The outlook for the 20 countries using the euro currency improved to growth of 1.1% this year from 0.9% in the previous predictions in February, the European Commission said in its spring forecast Monday.
The European economy “is holding up remarkably well in the face of Russia’s aggression against Ukraine,” said commission Executive Vice President Valdis Dombrovskis in a statement.
Europe had faced expectations of a winter energy catastrophe after Russia cut off most supplies of natural gas to the continent amid the war in Ukraine. Prices surged to record highs for gas needed to heat homes, generate electricity and power factories — spurring painful spikes in consumer prices.
A mad scramble to line up new sources of natural gas — through more expensive supplies of liquefied gas coming by ship — along with a mild winter and reduced use helped Europe get through the winter without a major energy crisis.
Dombrovskis, however, cautioned that ”core inflation remains persistently high, which could erode people’s purchasing power, slow investment growth and impede access to credit.”
Core inflation excludes volatile food and fuel prices and is considered a better measure of price pressures in the economy than the overall figure, which reached an annual 7% in April.

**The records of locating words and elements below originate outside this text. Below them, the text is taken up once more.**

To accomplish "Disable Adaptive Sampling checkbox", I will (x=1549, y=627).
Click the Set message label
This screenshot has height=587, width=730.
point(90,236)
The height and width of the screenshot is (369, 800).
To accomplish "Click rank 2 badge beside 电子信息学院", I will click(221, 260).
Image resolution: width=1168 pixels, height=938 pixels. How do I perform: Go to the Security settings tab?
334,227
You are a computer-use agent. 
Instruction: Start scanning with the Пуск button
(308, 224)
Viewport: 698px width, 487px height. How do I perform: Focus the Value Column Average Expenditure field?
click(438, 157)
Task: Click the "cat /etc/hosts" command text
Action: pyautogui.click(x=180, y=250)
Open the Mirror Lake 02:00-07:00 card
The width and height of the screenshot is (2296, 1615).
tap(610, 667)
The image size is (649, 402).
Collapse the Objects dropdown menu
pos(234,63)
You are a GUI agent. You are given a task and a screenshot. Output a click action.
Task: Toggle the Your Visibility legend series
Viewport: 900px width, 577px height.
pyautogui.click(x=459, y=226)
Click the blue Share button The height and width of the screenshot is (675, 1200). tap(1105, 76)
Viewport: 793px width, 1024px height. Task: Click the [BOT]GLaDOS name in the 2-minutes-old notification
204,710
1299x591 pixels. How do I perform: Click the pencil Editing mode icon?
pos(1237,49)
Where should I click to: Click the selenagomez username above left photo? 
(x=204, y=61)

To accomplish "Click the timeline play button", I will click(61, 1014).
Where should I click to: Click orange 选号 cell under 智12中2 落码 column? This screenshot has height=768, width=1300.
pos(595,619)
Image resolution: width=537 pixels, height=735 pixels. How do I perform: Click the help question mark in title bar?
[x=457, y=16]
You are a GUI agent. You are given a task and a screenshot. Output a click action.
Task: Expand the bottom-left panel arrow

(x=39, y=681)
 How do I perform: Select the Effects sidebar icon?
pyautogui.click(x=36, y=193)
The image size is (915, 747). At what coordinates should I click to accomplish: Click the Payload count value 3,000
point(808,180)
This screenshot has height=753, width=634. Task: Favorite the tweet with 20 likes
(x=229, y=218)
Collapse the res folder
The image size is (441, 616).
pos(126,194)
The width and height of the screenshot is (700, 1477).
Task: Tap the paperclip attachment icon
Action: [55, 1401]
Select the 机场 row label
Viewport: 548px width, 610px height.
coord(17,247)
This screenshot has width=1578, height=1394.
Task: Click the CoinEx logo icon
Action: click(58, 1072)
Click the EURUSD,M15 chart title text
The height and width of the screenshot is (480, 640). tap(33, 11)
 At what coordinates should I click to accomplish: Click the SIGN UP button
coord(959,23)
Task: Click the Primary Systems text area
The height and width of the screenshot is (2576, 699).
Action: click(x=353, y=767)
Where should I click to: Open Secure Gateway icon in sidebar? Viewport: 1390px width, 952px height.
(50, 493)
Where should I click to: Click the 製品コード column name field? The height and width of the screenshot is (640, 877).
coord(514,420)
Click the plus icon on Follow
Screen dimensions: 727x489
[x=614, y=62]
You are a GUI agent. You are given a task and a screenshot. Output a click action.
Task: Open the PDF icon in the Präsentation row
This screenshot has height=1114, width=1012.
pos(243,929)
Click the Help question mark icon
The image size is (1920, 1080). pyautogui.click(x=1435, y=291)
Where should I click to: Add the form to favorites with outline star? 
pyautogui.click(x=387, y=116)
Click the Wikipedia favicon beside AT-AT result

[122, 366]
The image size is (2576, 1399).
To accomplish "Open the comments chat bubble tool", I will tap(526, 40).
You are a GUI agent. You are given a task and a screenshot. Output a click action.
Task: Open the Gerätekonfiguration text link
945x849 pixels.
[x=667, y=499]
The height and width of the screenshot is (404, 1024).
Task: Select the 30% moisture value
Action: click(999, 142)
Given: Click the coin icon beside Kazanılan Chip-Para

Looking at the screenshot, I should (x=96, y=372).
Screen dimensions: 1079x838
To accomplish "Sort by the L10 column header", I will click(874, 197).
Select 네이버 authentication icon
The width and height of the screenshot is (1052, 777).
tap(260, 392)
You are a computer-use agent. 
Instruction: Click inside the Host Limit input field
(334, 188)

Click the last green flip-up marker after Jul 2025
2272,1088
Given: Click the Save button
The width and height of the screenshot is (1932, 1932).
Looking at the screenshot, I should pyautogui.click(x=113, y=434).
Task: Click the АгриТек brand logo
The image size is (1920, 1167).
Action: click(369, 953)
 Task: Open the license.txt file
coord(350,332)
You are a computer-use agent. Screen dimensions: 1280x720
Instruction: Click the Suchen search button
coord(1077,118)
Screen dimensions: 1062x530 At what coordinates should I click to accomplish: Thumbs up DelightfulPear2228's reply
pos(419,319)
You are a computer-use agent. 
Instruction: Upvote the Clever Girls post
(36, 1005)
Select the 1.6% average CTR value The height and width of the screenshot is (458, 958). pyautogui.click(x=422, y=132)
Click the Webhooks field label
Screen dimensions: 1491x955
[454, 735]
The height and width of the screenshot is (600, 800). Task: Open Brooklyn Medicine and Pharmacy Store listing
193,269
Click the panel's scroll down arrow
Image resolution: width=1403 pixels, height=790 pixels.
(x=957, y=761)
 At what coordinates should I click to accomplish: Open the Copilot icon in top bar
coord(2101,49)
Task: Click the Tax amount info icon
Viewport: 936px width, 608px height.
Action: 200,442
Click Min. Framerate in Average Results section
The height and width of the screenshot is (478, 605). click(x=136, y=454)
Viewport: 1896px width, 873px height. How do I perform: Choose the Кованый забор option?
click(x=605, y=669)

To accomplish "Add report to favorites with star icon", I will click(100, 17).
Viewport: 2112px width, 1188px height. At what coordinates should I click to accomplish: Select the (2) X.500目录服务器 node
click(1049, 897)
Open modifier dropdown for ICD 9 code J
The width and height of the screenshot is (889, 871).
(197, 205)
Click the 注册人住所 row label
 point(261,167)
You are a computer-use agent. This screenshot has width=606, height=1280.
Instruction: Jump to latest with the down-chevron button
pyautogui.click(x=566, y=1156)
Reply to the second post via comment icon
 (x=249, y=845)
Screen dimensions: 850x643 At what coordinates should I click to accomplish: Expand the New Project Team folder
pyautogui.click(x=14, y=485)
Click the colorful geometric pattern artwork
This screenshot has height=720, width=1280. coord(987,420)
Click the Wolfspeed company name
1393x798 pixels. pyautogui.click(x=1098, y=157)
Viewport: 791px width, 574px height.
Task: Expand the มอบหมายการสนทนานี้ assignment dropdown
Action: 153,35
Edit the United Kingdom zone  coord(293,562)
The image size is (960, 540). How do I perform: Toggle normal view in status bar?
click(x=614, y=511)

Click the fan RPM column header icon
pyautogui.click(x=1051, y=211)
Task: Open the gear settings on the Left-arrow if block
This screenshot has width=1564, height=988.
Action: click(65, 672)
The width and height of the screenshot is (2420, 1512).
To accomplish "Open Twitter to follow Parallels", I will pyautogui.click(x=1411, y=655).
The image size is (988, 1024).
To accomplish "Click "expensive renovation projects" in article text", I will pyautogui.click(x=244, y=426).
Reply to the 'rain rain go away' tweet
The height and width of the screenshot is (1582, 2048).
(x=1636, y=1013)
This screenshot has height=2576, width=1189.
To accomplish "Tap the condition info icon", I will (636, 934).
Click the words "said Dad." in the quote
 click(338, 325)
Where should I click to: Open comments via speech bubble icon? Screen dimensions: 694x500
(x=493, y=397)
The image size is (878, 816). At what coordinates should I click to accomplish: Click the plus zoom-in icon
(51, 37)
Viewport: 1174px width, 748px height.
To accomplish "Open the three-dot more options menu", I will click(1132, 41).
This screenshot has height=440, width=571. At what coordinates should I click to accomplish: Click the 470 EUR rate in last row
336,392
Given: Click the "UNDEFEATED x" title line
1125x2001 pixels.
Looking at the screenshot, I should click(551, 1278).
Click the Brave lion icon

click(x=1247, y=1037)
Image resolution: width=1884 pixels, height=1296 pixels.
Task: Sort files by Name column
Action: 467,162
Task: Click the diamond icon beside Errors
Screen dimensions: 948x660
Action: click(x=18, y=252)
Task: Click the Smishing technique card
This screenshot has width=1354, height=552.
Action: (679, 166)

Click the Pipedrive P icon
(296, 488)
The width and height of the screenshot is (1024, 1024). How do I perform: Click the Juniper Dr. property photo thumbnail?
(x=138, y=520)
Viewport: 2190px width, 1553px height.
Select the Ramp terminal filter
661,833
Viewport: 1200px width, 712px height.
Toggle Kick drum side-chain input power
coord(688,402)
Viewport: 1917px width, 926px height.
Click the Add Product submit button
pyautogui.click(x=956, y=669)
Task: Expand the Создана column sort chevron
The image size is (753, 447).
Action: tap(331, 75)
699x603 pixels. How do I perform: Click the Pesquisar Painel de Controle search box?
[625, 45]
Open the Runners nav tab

Europe’s economy faces persistent challenges from spikes in consumer prices and rising interest rates that the European Central Bank is using to try to return inflation to the bank’s target of 2%. The economy barely scraped out 0.1% growth in the first three months of the year.
Higher borrowing costs for consumers and businesses have been reducing the availability of loans for home purchases or business investment and shrinking the demand for loans.
An additional challenge comes from recent turmoil mostly affecting banks in the U.S., where three financial institutions have collapsed in recent months.
While European officials say their banks are not directly exposed to the U.S. troubles, increased scrutiny of bank finances from regulators and shareholders may make banks even more reluctant to lend.
Banks are the chief sources of financing for companies in Europe, in contrast to the U.S. where financial markets supply the bulk of credit.
The European Commission’s economic growth forecast for next year was raised to 1.6% from 1.5% in the earlier projection.